> [TO DO]
Transcribe word for word the section of the records below that opens with the line containing "The width and height of the screenshot is (344, 293)." and closes with the line containing "This screenshot has width=917, height=500."; drop every picture.

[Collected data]
+ + + + +

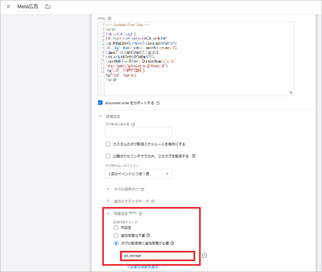Close the Meta広告 tag editor
The height and width of the screenshot is (272, 322).
point(8,7)
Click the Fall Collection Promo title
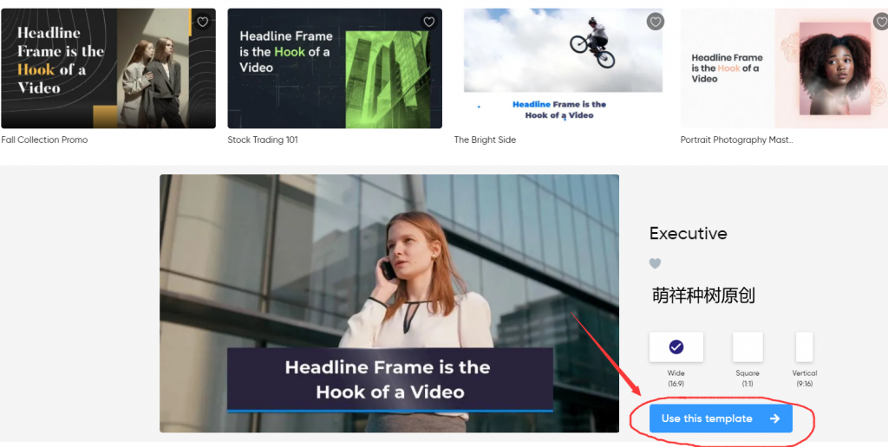The width and height of the screenshot is (888, 447). [44, 139]
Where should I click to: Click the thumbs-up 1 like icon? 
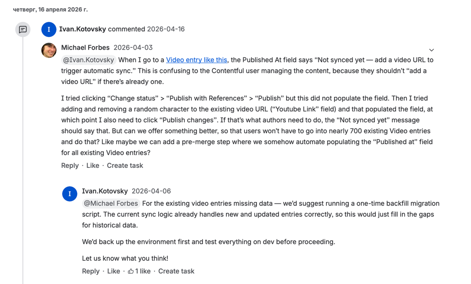[131, 271]
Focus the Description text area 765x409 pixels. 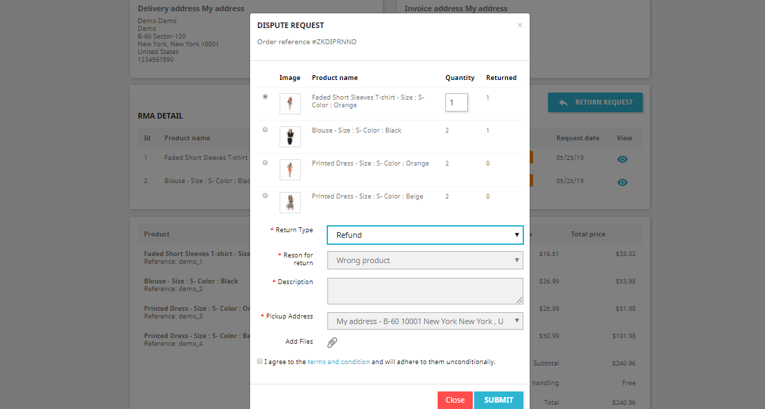coord(425,291)
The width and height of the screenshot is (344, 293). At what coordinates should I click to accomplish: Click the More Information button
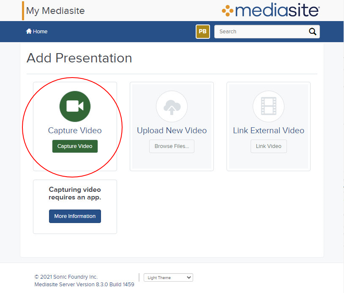pyautogui.click(x=75, y=216)
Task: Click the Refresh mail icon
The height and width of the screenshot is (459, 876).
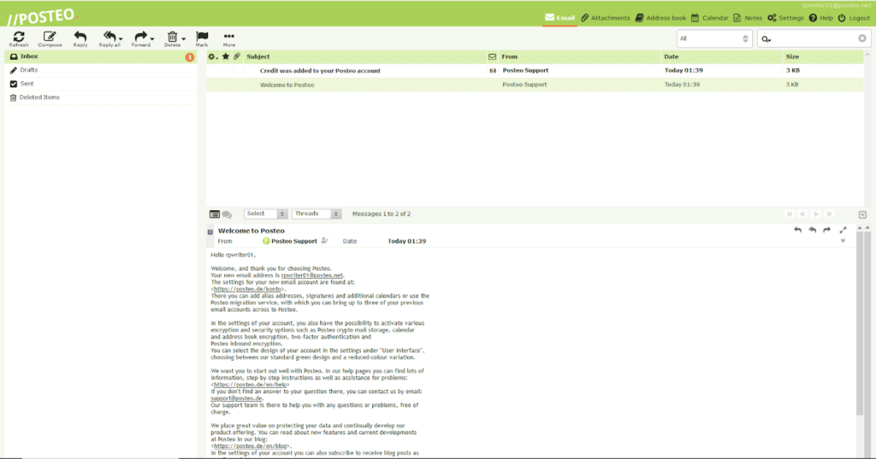Action: 19,38
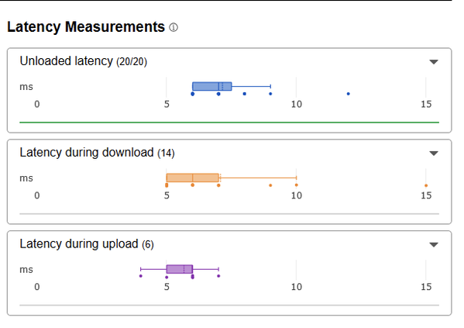
Task: Click the purple upload latency box plot
Action: (180, 269)
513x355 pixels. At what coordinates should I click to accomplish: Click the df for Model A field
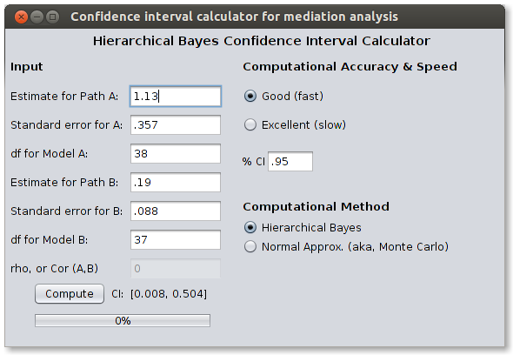pos(176,154)
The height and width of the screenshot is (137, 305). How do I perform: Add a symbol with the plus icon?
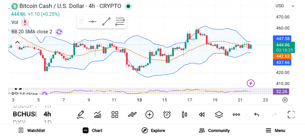(x=149, y=114)
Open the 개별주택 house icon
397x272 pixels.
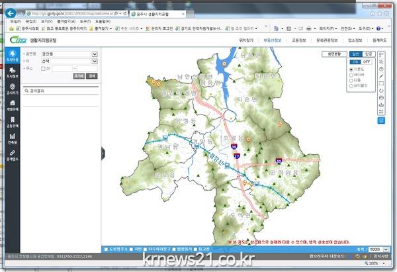click(13, 106)
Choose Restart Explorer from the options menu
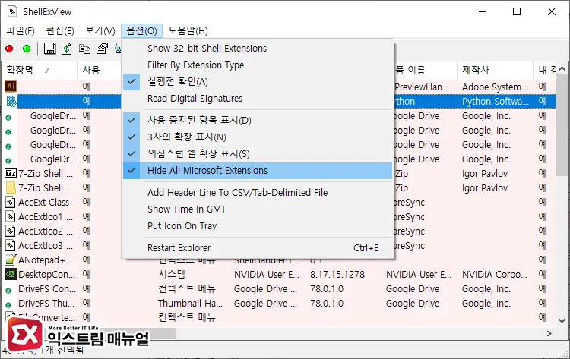The height and width of the screenshot is (359, 570). 179,248
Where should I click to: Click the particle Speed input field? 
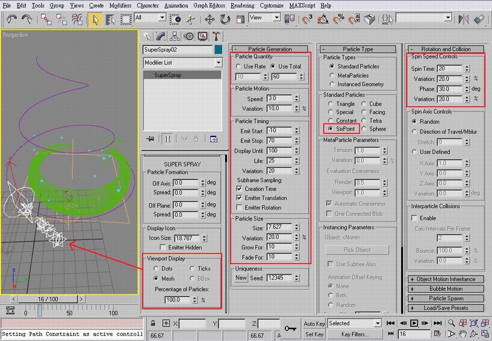click(x=278, y=99)
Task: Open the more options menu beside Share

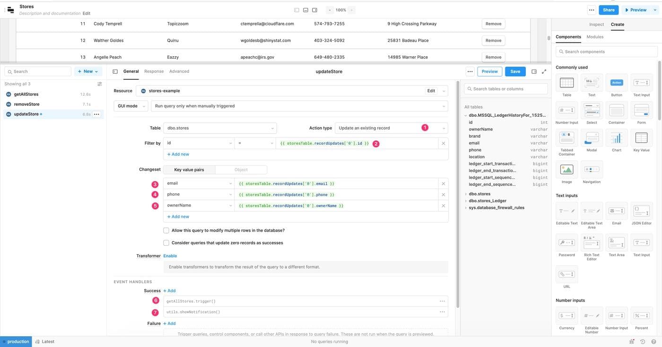Action: (x=591, y=10)
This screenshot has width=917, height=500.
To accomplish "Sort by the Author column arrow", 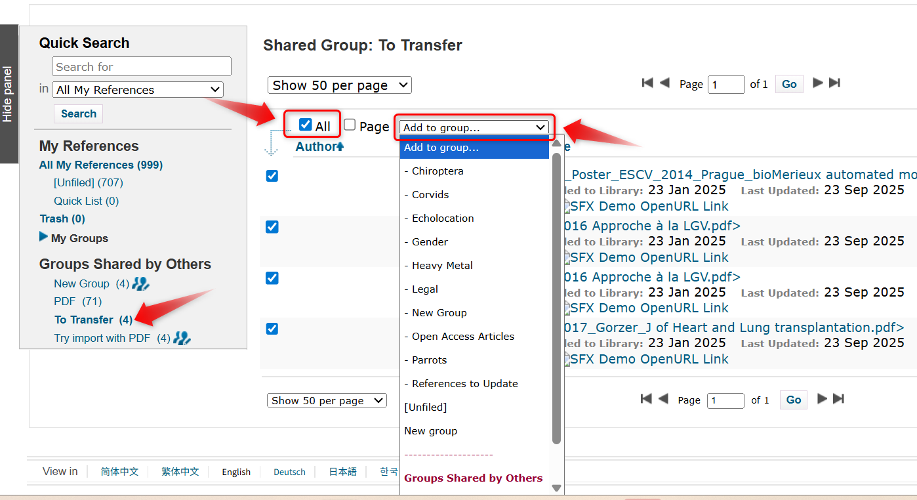I will [x=340, y=147].
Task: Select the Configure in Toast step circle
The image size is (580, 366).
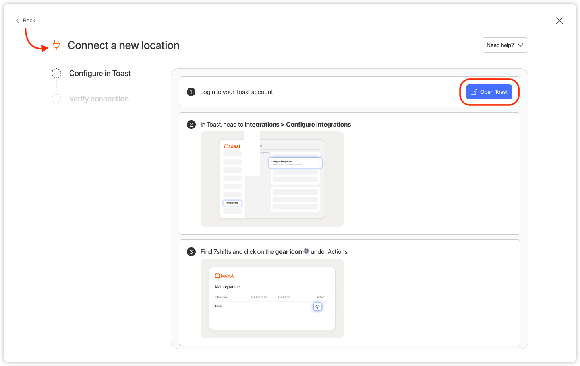Action: [x=56, y=73]
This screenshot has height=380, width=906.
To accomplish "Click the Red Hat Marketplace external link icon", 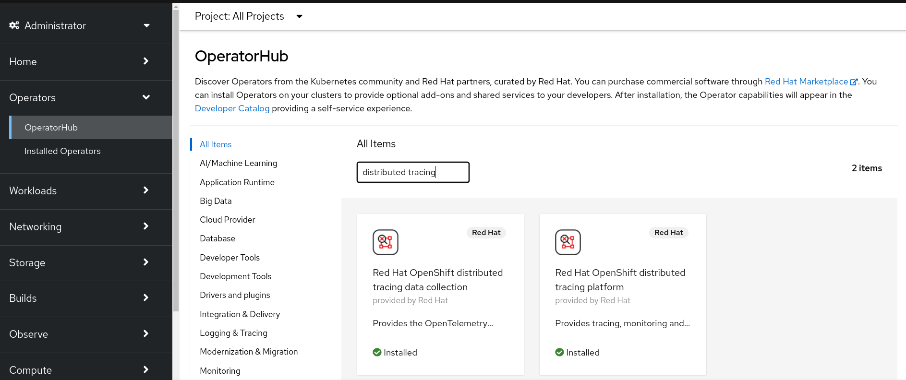I will [x=854, y=82].

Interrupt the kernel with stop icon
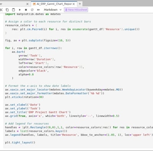click(26, 10)
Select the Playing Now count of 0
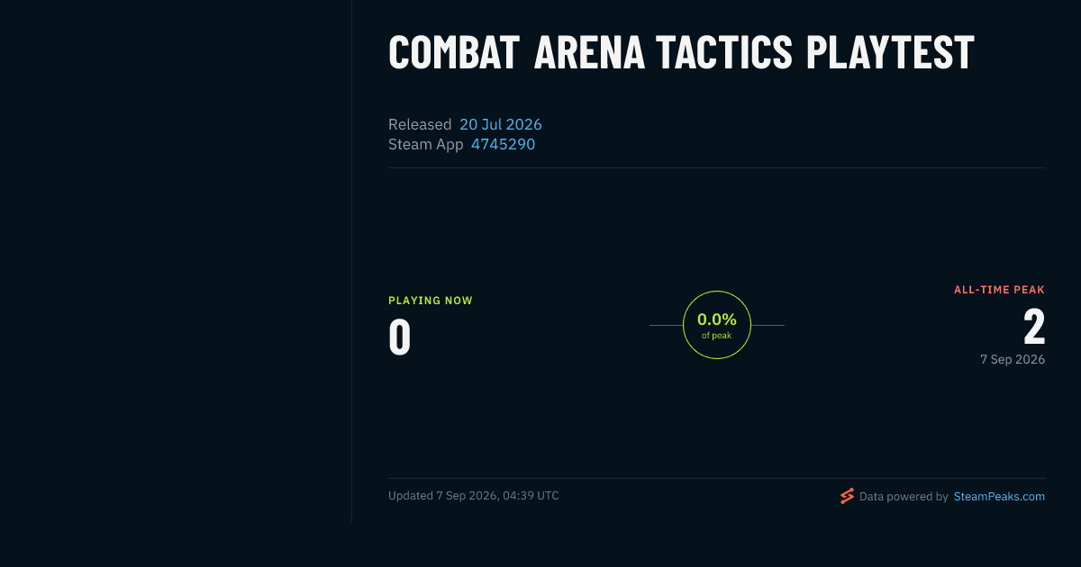 400,337
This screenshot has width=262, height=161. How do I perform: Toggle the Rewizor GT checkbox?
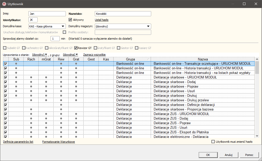click(76, 48)
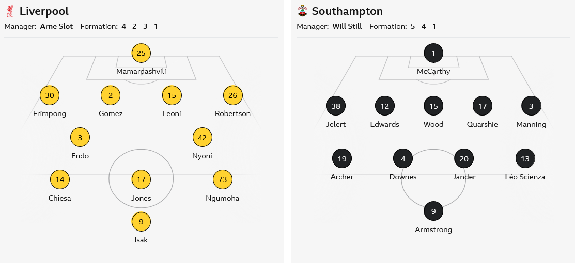Select Jones' number 17 center circle
The image size is (575, 263).
(x=141, y=179)
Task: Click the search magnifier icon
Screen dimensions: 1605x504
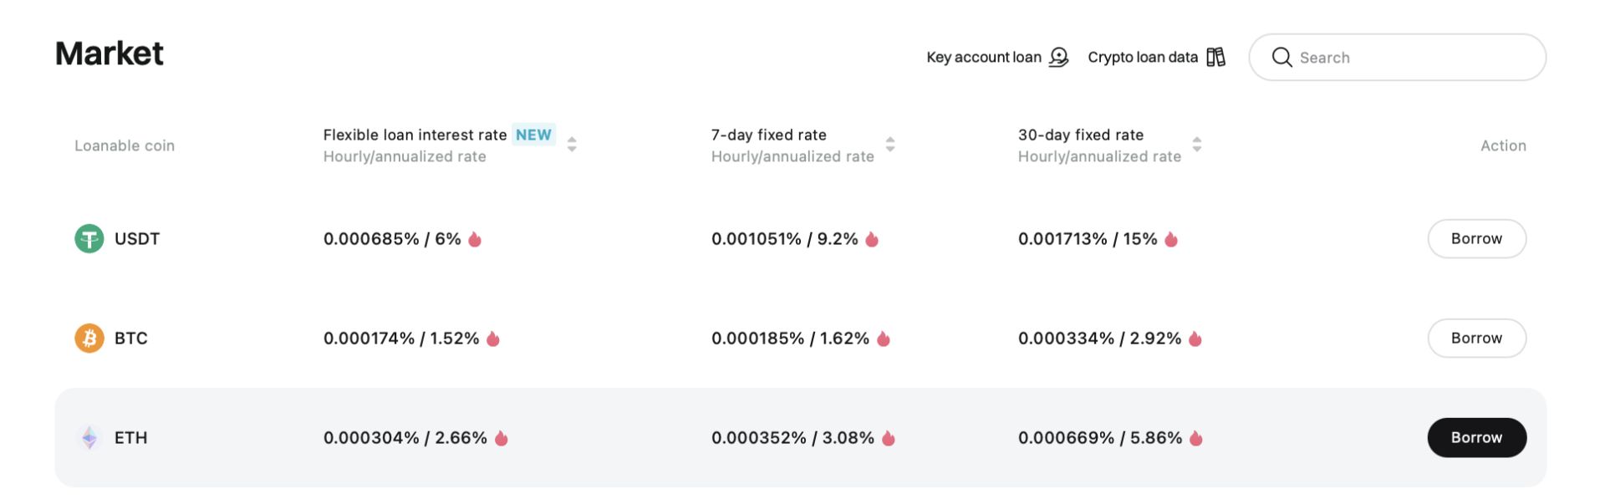Action: 1281,57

+ + + + +

> [RESULT]
The width and height of the screenshot is (344, 293). At what coordinates should I click to accomplish: Click the More Information button
pyautogui.click(x=75, y=216)
Task: Click the Refresh mail icon
The height and width of the screenshot is (459, 876).
Action: 19,38
Task: Click the purple upload latency box plot
Action: (180, 269)
513x355 pixels. At what coordinates should I click to accomplish: Click the df for Model A field
pos(176,154)
The height and width of the screenshot is (137, 305). How do I perform: Add a symbol with the plus icon?
(x=149, y=114)
Open the 개별주택 house icon
397x272 pixels.
click(13, 106)
Choose Restart Explorer from the options menu
The height and width of the screenshot is (359, 570). 179,248
Where should I click to: Click the particle Speed input field? 
click(x=278, y=99)
Task: Open the more options menu beside Share

Action: (x=591, y=10)
This screenshot has width=917, height=500.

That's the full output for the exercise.